- [Exercise brief] Starting at the line that contains "Where should I click to: Click", write out every line to the end of the records below exactly, and leave out the pictures.

- [Entries supplied]
==============================

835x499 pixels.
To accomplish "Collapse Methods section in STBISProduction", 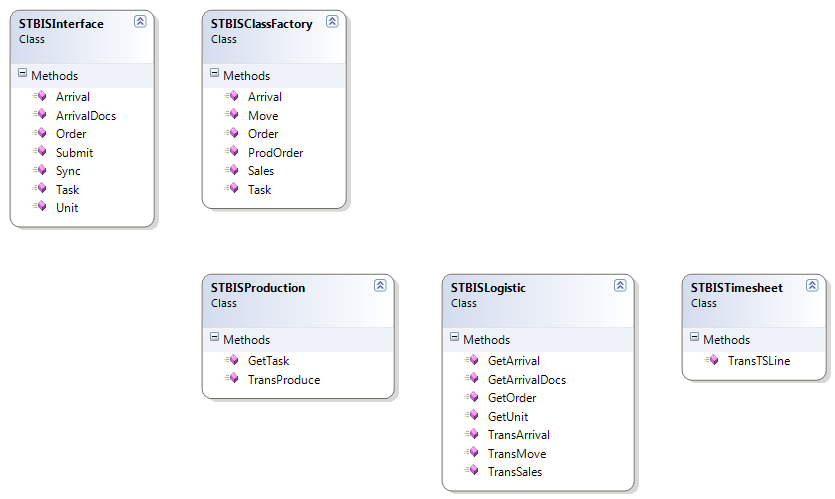I will (215, 339).
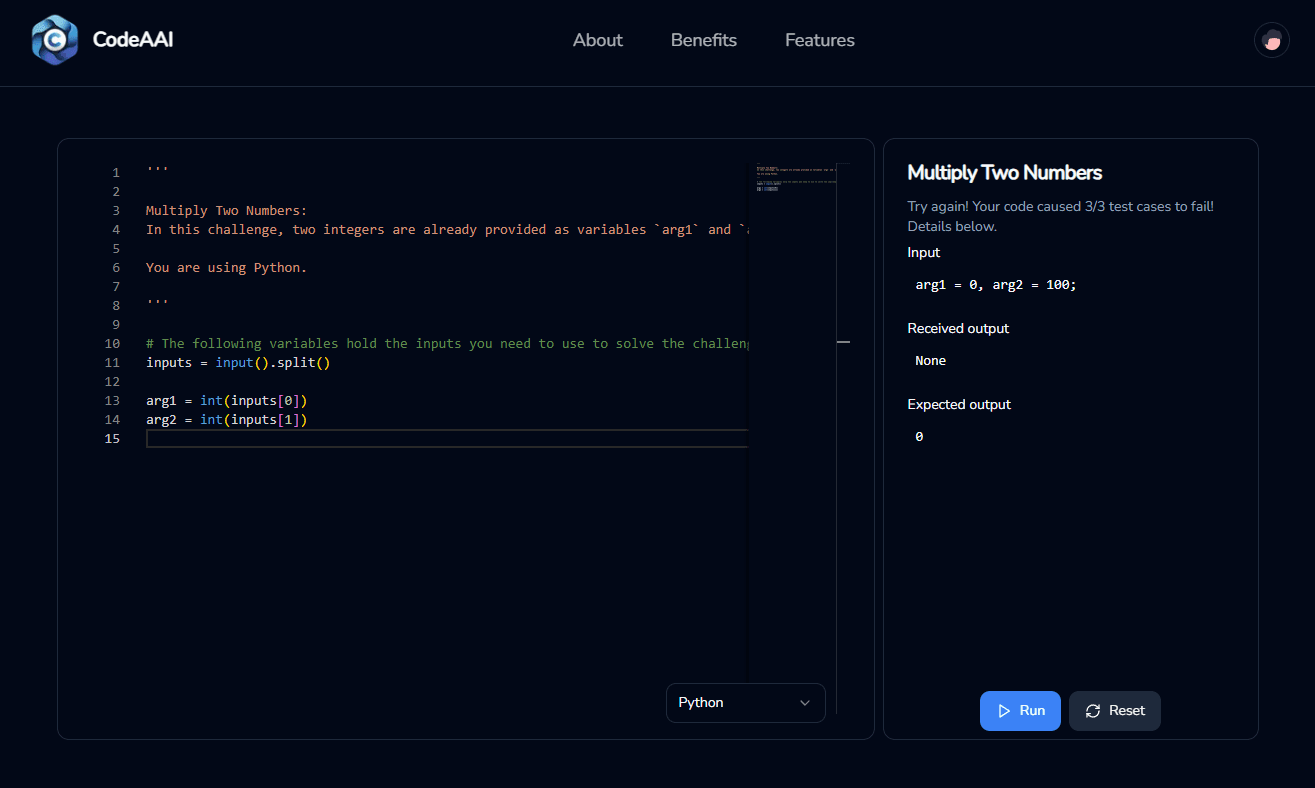Expand language list via chevron arrow
The height and width of the screenshot is (788, 1315).
tap(805, 703)
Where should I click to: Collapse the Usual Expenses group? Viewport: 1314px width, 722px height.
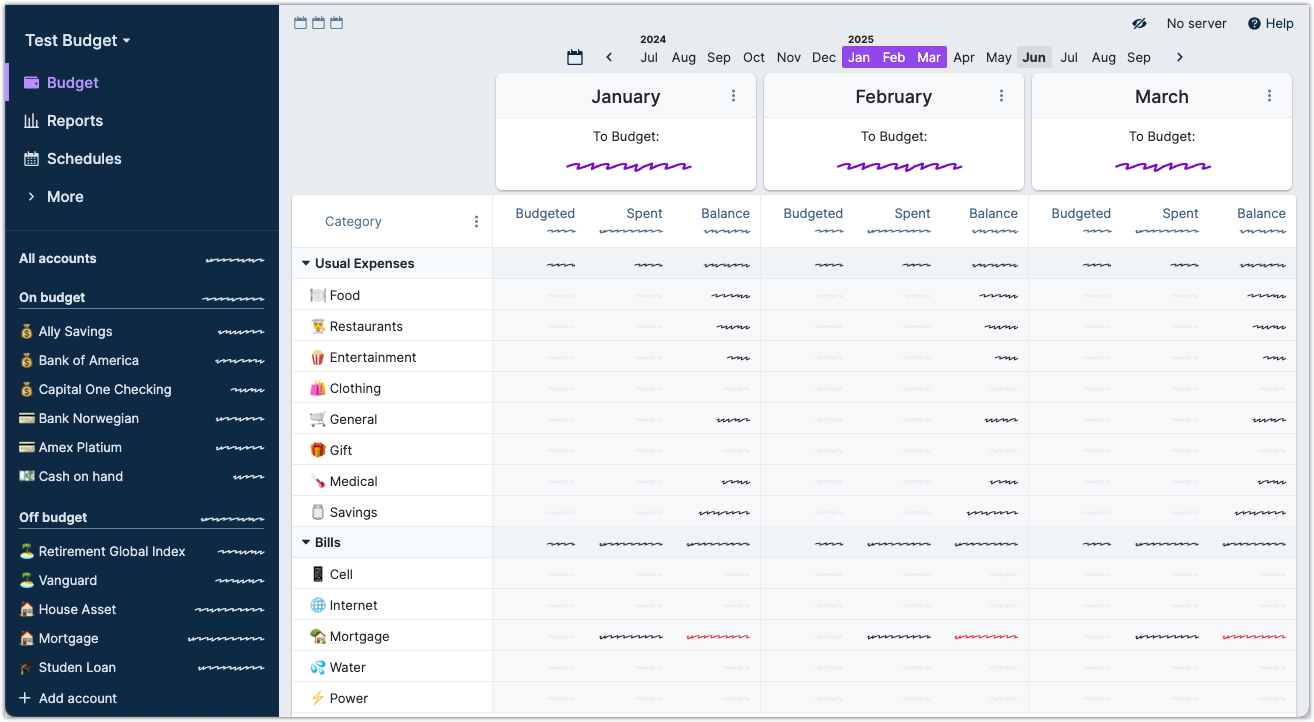(x=306, y=264)
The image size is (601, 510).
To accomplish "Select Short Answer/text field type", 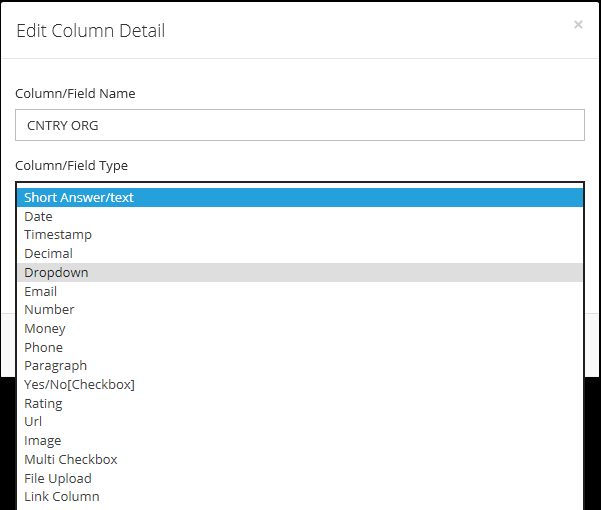I will click(300, 197).
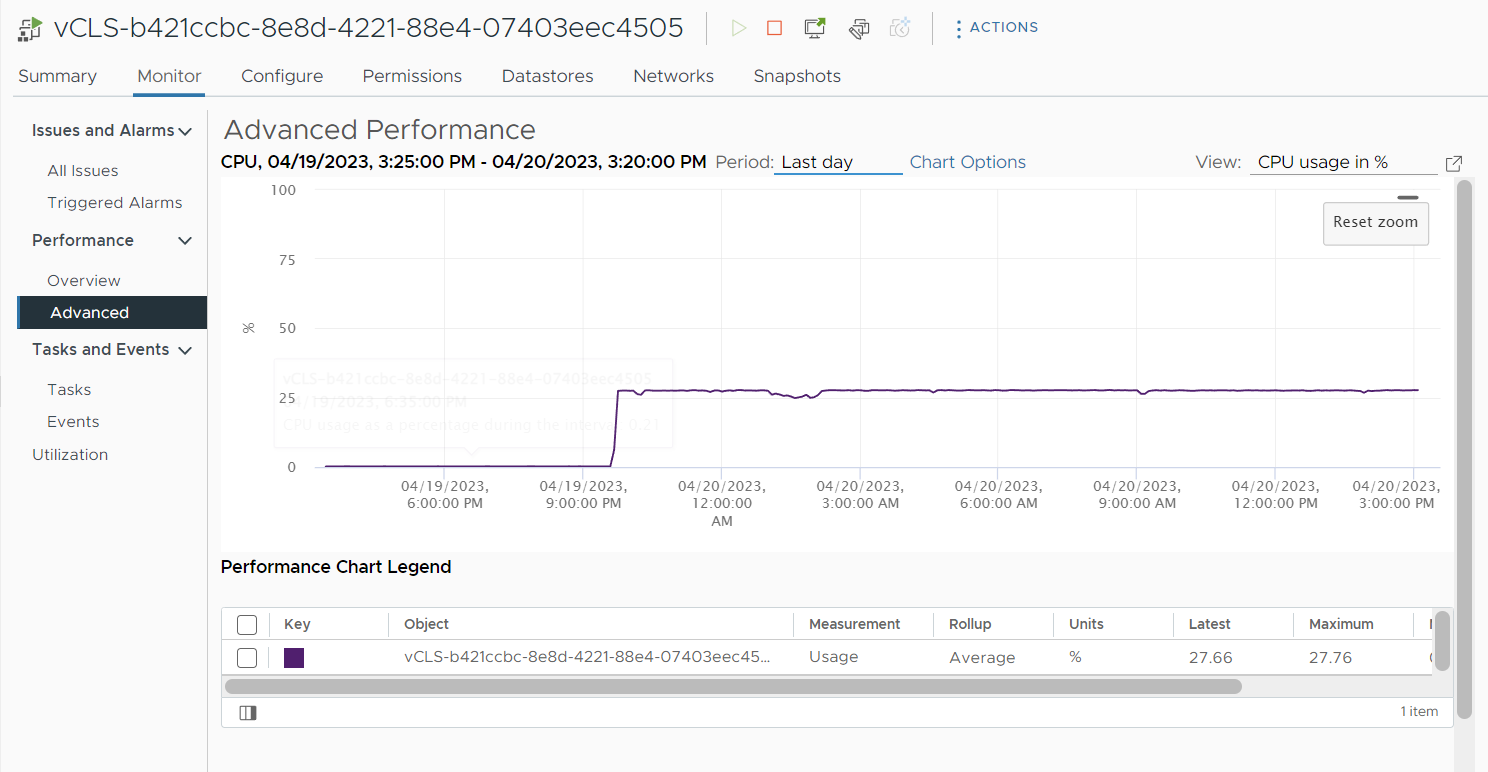Viewport: 1488px width, 772px height.
Task: Launch the VM console icon
Action: [815, 28]
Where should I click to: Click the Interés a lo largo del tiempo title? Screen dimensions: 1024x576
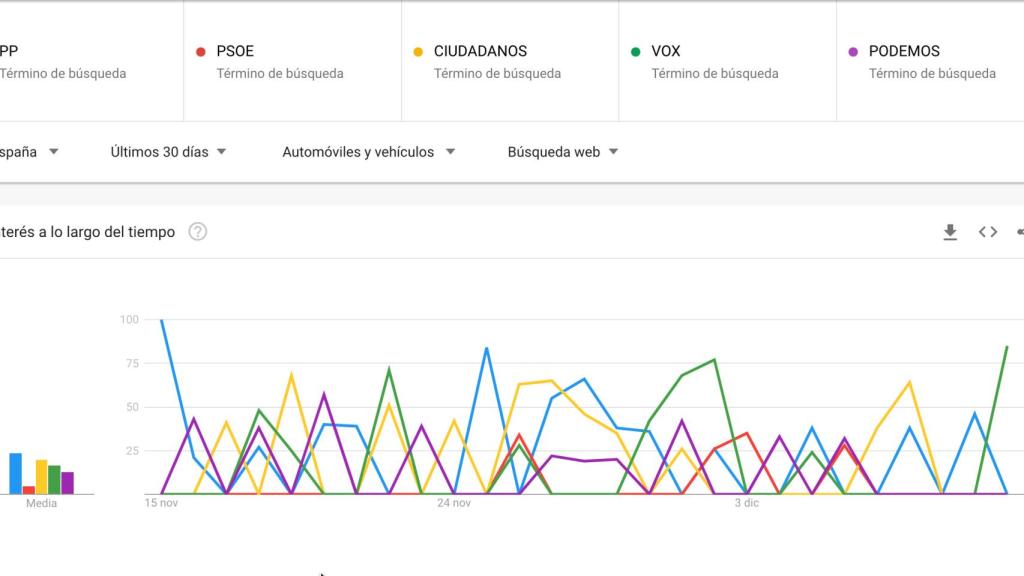pyautogui.click(x=87, y=231)
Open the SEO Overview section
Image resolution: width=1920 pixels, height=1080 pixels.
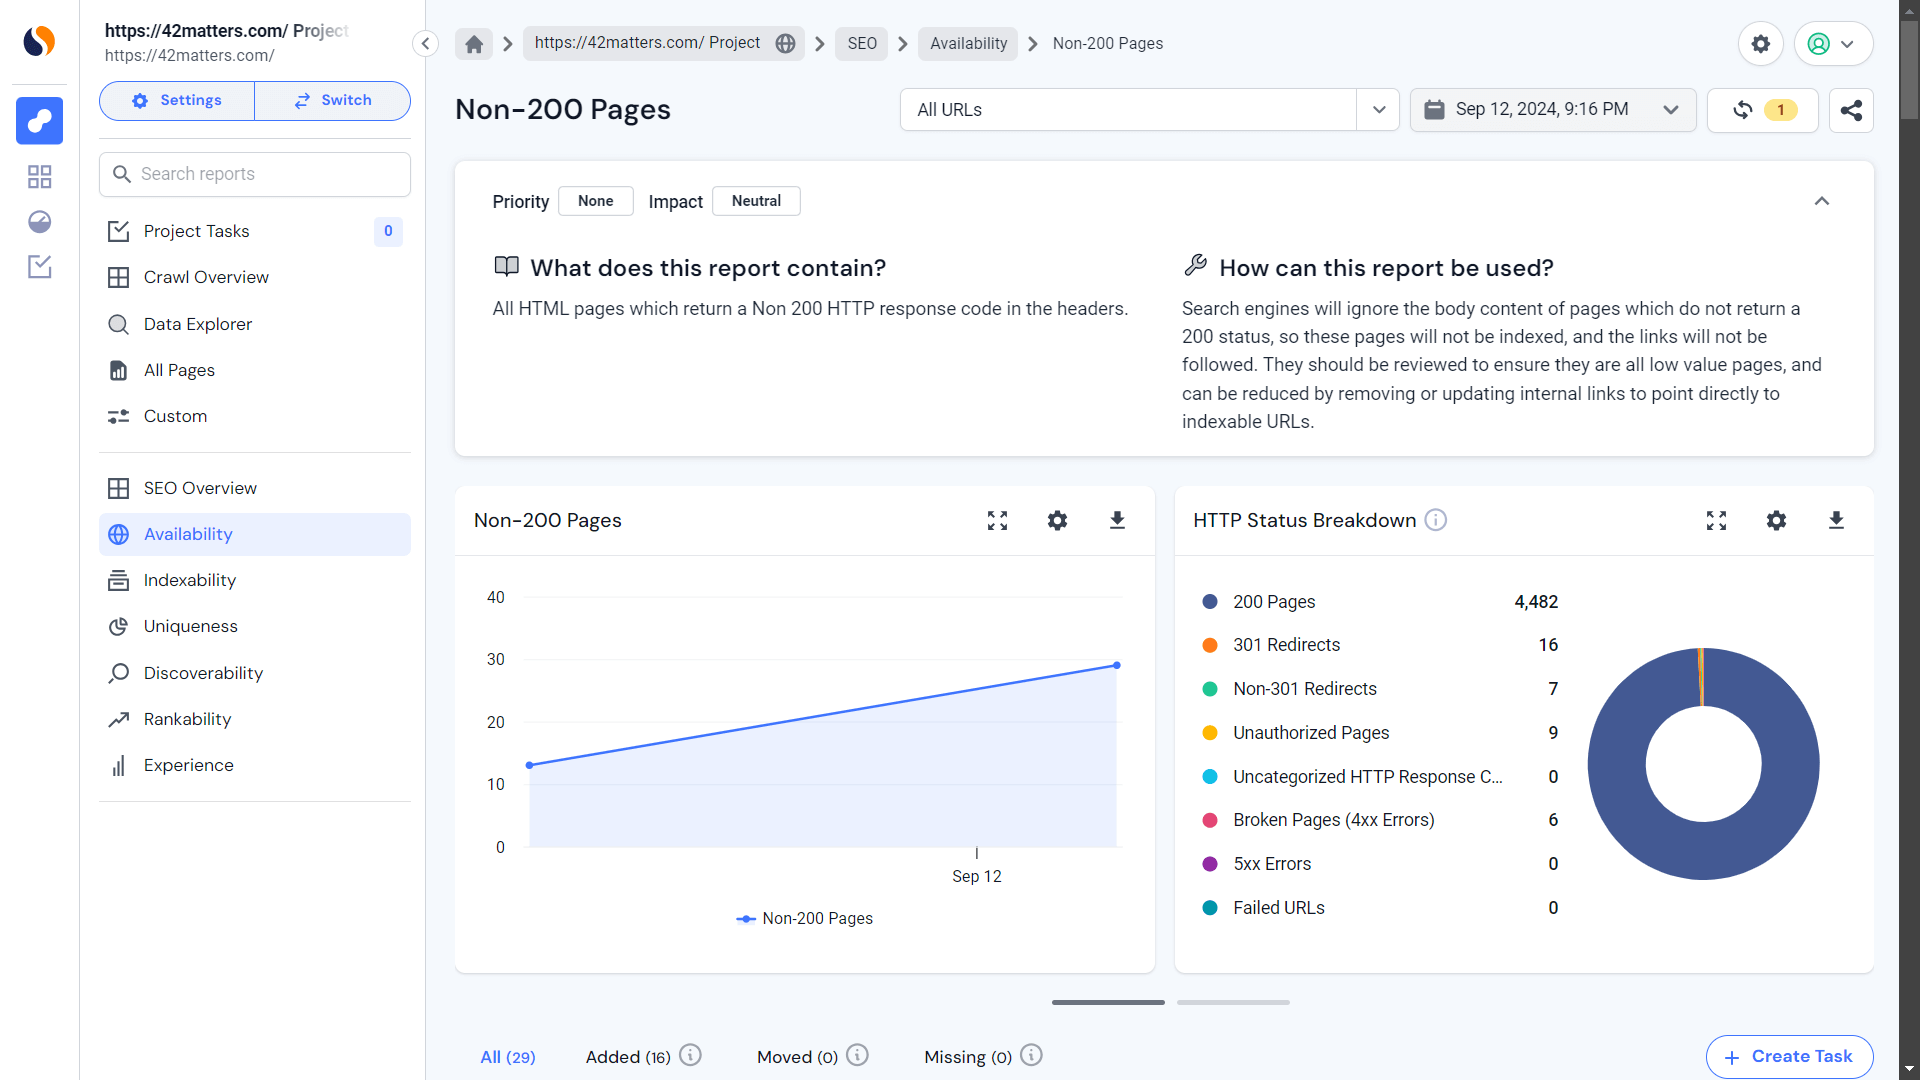click(x=200, y=488)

==============================

- [Result]
Where should I click to: Click the Interés a lo largo del tiempo title? Screen dimensions: 1024x576
pyautogui.click(x=87, y=231)
Open the SEO Overview section
Image resolution: width=1920 pixels, height=1080 pixels.
click(x=200, y=488)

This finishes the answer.